__WORK TO BE COMPLETED__:
Beginning with the line that holds "Instruction: Center align the paragraph", set down each line of the data below through the very last, exactly as given, and nothing beyond that.

══════════════════════════════

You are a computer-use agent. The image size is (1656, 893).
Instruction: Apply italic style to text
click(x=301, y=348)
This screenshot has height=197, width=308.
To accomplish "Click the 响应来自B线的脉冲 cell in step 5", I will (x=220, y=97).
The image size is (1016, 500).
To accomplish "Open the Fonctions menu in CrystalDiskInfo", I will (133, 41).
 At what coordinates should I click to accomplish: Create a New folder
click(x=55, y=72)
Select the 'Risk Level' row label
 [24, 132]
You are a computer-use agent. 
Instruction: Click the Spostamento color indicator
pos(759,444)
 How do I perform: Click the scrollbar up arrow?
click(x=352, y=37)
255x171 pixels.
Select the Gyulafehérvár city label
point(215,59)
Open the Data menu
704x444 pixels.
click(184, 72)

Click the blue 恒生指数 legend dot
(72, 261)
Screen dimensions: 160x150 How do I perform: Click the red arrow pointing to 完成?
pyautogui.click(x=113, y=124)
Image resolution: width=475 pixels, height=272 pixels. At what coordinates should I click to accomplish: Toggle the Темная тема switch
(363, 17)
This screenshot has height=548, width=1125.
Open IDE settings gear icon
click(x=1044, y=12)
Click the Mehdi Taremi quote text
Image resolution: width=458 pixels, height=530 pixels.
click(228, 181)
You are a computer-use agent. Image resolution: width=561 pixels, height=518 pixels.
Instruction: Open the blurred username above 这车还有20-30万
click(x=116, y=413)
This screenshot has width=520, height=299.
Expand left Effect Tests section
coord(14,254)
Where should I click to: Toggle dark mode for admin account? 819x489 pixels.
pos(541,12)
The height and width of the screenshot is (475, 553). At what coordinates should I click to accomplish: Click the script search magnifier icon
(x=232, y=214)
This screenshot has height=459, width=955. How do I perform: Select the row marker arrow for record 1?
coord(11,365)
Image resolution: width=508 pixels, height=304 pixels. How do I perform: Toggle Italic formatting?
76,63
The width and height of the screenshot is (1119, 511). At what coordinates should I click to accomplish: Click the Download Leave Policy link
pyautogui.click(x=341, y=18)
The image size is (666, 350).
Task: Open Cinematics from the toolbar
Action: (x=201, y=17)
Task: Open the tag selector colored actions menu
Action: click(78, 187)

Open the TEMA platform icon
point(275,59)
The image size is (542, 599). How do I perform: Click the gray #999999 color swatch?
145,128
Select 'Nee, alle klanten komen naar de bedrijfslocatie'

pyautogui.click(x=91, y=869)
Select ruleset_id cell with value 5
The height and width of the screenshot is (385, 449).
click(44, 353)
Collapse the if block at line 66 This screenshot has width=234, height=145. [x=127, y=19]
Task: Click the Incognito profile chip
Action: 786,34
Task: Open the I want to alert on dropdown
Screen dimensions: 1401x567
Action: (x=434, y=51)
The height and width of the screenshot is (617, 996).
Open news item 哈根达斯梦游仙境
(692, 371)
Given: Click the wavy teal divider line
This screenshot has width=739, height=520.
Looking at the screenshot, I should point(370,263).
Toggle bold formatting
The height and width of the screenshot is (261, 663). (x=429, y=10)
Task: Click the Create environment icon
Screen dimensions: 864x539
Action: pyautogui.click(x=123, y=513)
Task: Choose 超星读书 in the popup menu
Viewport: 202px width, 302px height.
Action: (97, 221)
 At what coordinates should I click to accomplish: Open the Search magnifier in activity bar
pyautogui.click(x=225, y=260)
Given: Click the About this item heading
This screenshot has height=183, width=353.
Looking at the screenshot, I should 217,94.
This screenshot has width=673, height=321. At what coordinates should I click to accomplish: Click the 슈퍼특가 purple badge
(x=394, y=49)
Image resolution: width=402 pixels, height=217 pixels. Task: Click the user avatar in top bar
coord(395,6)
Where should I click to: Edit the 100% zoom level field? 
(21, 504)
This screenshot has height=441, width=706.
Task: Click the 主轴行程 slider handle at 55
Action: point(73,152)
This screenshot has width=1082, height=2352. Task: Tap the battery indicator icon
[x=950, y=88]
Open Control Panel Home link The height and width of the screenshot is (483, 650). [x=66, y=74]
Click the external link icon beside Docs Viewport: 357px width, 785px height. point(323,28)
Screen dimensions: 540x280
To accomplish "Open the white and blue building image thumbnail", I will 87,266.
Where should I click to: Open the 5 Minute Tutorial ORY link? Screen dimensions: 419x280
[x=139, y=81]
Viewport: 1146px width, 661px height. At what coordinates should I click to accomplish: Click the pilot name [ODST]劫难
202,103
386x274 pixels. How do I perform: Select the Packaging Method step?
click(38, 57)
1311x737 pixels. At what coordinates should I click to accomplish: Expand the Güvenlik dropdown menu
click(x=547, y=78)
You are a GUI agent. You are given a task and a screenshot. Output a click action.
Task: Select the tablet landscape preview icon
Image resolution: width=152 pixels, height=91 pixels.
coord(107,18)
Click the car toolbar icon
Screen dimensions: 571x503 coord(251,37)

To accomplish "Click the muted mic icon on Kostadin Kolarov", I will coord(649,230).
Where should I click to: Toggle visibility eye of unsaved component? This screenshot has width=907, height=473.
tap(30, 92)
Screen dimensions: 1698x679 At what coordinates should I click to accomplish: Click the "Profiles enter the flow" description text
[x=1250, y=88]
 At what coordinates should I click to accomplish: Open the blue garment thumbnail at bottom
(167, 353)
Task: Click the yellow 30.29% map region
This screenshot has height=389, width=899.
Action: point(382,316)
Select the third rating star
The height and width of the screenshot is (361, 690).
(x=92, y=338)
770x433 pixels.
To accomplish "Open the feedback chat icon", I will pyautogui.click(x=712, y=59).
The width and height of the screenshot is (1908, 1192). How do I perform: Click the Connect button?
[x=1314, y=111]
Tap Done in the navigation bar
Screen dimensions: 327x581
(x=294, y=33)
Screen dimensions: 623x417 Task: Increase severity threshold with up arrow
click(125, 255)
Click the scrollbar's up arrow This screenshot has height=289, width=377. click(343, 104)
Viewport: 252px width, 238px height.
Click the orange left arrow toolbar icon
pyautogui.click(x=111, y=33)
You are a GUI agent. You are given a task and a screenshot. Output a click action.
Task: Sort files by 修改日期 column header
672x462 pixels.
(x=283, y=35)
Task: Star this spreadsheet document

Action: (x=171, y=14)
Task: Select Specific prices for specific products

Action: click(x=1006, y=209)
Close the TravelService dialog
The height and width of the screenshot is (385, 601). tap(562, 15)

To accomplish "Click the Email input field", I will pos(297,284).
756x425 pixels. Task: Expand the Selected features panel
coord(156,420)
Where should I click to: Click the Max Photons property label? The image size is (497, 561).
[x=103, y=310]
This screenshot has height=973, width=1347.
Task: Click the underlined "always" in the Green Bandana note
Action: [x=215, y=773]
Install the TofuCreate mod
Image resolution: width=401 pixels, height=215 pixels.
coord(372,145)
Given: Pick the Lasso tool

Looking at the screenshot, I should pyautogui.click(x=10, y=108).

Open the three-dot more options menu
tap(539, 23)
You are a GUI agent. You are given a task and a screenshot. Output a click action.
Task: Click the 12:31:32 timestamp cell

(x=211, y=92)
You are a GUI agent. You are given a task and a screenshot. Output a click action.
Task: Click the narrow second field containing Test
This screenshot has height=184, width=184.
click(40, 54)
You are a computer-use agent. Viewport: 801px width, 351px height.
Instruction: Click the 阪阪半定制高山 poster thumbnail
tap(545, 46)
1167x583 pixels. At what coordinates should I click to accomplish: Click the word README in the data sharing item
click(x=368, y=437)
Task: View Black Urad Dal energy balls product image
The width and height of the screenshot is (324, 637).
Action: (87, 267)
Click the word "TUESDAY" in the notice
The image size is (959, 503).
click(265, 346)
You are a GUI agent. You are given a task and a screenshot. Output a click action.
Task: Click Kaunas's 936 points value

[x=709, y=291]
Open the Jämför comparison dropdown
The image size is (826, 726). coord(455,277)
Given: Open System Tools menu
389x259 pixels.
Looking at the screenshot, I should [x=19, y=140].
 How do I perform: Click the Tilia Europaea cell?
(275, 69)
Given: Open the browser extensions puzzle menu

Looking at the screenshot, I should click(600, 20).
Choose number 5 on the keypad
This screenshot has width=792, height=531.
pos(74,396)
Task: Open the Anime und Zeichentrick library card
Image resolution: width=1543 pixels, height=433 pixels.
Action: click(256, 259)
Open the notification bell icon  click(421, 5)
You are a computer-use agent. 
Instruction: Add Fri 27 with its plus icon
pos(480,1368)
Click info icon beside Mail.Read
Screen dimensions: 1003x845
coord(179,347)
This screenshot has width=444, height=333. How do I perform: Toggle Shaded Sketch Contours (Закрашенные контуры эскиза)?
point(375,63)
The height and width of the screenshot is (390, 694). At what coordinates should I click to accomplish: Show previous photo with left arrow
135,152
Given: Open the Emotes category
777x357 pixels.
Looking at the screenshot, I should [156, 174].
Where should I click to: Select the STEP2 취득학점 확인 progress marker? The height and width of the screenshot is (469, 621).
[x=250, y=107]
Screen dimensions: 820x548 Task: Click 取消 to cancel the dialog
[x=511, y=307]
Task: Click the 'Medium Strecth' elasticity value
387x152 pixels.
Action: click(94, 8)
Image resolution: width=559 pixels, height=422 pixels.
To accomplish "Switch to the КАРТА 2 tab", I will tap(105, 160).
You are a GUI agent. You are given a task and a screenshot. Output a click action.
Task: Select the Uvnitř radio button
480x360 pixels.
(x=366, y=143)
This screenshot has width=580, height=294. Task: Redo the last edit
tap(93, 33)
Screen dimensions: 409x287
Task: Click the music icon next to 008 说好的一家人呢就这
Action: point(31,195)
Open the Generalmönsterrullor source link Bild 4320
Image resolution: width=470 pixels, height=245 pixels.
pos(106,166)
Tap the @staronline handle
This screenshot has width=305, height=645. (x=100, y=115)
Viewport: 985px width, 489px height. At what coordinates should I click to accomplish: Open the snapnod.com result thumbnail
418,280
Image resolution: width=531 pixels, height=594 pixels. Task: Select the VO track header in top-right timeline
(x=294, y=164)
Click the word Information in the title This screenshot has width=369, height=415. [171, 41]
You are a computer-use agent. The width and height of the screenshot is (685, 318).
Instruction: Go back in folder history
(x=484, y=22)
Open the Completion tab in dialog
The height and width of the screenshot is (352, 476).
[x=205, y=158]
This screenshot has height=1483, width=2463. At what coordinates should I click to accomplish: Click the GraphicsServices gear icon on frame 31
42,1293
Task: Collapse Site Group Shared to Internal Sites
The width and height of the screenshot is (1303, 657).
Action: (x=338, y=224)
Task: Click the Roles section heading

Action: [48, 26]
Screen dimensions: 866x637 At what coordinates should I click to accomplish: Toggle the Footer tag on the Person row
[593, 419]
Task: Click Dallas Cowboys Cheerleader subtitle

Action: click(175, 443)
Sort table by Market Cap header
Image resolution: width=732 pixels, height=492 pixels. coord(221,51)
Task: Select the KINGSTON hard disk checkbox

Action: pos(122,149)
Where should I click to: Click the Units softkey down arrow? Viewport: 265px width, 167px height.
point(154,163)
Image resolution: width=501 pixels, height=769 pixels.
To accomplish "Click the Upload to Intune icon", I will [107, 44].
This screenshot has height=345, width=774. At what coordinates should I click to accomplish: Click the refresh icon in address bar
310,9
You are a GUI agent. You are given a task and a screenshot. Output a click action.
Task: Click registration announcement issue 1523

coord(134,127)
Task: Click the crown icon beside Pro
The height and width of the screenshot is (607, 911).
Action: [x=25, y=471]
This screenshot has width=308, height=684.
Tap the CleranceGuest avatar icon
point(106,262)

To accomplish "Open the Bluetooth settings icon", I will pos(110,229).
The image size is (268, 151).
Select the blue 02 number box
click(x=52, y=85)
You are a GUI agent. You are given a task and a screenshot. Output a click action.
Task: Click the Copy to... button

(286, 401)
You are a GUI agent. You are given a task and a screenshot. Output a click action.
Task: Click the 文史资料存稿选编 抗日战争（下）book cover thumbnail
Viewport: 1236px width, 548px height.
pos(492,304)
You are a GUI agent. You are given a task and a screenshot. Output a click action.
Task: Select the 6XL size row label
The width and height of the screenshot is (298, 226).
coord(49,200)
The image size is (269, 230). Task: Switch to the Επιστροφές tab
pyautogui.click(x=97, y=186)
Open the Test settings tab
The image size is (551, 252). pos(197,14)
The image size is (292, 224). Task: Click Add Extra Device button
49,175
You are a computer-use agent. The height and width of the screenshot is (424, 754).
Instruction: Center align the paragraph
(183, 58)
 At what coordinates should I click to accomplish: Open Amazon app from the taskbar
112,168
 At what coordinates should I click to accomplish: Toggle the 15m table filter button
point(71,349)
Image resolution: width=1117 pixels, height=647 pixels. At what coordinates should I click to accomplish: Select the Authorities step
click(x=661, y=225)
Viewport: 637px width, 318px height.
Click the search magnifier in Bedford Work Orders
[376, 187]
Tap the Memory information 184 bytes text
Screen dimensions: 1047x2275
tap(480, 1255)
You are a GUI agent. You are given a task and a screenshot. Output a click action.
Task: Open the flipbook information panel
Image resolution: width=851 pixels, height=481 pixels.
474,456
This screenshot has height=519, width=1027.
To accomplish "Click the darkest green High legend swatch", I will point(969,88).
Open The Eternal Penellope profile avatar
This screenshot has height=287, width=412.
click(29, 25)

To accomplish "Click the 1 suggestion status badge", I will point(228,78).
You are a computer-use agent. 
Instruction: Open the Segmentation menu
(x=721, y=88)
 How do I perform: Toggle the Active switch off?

══════════════════════════════

__ANSWER FOR THIS EXERCISE__:
Instruction: Center align the paragraph
(183, 58)
 At what coordinates should I click to accomplish: Open Amazon app from the taskbar
112,168
 At what coordinates should I click to accomplish: Toggle the 15m table filter button
point(71,349)
Image resolution: width=1117 pixels, height=647 pixels. At what coordinates should I click to accomplish: Select the Authorities step
click(x=661, y=225)
Viewport: 637px width, 318px height.
Click the search magnifier in Bedford Work Orders
[376, 187]
Tap the Memory information 184 bytes text
Screen dimensions: 1047x2275
tap(480, 1255)
You are a GUI agent. You are given a task and a screenshot. Output a click action.
Task: Open the flipbook information panel
Image resolution: width=851 pixels, height=481 pixels.
474,456
This screenshot has height=519, width=1027.
To accomplish "Click the darkest green High legend swatch", I will point(969,88).
Open The Eternal Penellope profile avatar
This screenshot has height=287, width=412.
click(29, 25)

To accomplish "Click the 1 suggestion status badge", I will point(228,78).
You are a computer-use agent. 
Instruction: Open the Segmentation menu
(x=721, y=88)
 How do I perform: Toggle the Active switch off?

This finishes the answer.